Task
Copy out word for word the lines of the listing below, beginning with the line that contains "Click the green forward arrow icon" and going on through the end of the listing.

Data provided
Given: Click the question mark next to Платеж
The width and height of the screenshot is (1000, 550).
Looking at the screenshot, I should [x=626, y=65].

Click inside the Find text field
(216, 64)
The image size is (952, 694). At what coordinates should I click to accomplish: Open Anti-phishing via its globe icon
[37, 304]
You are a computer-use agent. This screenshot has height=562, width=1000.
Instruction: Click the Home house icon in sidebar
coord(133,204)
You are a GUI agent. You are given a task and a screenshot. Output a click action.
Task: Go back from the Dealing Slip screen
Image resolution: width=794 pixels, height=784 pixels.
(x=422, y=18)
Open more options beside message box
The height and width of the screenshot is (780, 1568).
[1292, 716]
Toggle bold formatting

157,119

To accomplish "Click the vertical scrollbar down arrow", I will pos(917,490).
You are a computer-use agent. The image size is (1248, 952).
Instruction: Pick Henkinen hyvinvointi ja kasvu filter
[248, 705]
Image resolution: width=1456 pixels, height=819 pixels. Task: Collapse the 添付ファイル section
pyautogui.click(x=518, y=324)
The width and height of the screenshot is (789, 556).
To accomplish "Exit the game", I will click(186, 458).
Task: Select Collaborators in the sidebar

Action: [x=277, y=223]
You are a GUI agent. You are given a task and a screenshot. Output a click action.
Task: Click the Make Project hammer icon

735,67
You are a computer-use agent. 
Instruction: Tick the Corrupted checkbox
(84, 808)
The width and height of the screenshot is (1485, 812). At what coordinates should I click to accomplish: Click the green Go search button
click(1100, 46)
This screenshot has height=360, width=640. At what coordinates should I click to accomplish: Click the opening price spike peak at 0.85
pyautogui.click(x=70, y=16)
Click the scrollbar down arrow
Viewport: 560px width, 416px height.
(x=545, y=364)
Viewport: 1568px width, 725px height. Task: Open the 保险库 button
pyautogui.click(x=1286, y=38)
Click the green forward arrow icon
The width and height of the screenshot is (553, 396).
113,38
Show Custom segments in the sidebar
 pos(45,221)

Answer for this exercise
Click the green forward arrow icon
The width and height of the screenshot is (553, 396).
113,38
Show Custom segments in the sidebar
 pos(45,221)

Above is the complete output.